One of Leung's notable supporters from the Electoral Committee is Arthur Li Kwok-cheung. The former secretary for education is also the younger brother of David Li Kwok-po, a banker who runs the campaign office for Leung's rival, Henry Tang Ying-yen.
Leung captured majority support from the sectors for agriculture and fisheries (57 out of 60), architectural, surveying and planning (25 out of 30) and import and export (12 out of 18). The labor sector, which has handed no nomination to Henry Tang, also made a substantial endorsement for CY Leung (29 out of 60).
Wong Kwok-kin, the lawmaker from the Hong Kong Federation of Trade Unions (HKFTU), said about 20 fellow members have thrown their support behind Leung. Cable TV reported that over 30 members from the Democratic Alliance for the Betterment and Progress (DAB) have also endorsed Leung.
It came as no surprise that Leung failed to earn much support from the commercial sectors (only 4 out of 36). Leung promised that the interests of all 7 million citizens will be well looked after under his administration when asked about the lack of endorsement from the city's ultra rich who are overwhelmingly behind rival Henry Tang.
"I will continue exchanges with everyone with a humble attitude," he said. "Through communications, tolerance and sincerity, I will clear any misgivings about my approach to governance."
Leung is the third qualified candidate to enter the Chief Executive election, following Albert Ho Chun-yan and Henry Tang. Altogether they have frozen 853 nominations of the 1,200 electors, leaving a tight space for Regina Ip Lau Suk-yee and LegCo President Jasper Tsang Yok-sing to enter the race.
According to RTHK reports, about 140 uncommitted electors from the DAB and HKFTU are now considering whether to back Jasper Tsang to enter the increasingly crowded race, while others might have already handed nominations to one of the other three candidates without disclosure.
Regina Ip told China Daily that her campaign is not yet a hopeless battle. "(The number of nominations Leung secured) was expected, because he has worked hard for many more months than I have."
She is still seeking nominations from the medical and legal sectors and a meeting was scheduled on Friday with the seven voters from the latter.
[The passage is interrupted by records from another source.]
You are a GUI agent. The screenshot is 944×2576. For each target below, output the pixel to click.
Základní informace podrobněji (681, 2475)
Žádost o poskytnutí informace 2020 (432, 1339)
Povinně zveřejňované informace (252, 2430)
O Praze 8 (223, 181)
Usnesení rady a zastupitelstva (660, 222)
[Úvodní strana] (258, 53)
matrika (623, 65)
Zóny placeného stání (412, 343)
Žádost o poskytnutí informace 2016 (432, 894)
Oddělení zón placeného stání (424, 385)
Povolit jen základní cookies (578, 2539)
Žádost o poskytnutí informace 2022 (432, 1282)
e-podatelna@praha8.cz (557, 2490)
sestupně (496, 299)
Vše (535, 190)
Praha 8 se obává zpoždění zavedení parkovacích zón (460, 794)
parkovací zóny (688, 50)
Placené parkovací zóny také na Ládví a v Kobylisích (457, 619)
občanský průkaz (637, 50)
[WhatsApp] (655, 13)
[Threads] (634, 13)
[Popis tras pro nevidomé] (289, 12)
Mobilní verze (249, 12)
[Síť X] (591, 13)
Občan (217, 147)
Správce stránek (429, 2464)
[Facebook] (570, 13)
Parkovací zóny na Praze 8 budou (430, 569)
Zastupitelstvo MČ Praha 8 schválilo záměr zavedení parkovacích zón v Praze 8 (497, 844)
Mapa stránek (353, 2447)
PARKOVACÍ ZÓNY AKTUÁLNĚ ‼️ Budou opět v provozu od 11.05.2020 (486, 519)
Eric Cheung Tat-ming, a law professor from the University of Hong Kong, confirmed that the meeting will take place soon.
Cheung said his principle is to throw his support behind the most marginal candidate to keep the election as competitive as possible. He said both Jasper Tsang and Regina Ip are acceptable for that reason.
Henry Tang remained in the shadows on Thursday, then late in the day released an internal speech titled "we will not give up". He told his campaign staff that despite "unprecedented attacks" that he had been characterized as "cruel and ruthless", his rival will not win the election because the public could feel the bite of tactics that are "nasty" and "going too far".
Tang also called the campaign a "war over Hong Kong's core values" and pledged to recover from the low popularity ratings in a short time. As the scandal rocked Tang, he was polled last among all potential candidates in a recent public opinion poll.
Meanwhile, the House Committee has not released government documents by late Thursday regarding the West Kowloon design competition in 2001. New documents, planned to be disclosed today, were touted as providing further evidence of Leung's failure to make disclosure in a conflict of interest case.
Andrea Deng contributed to the story.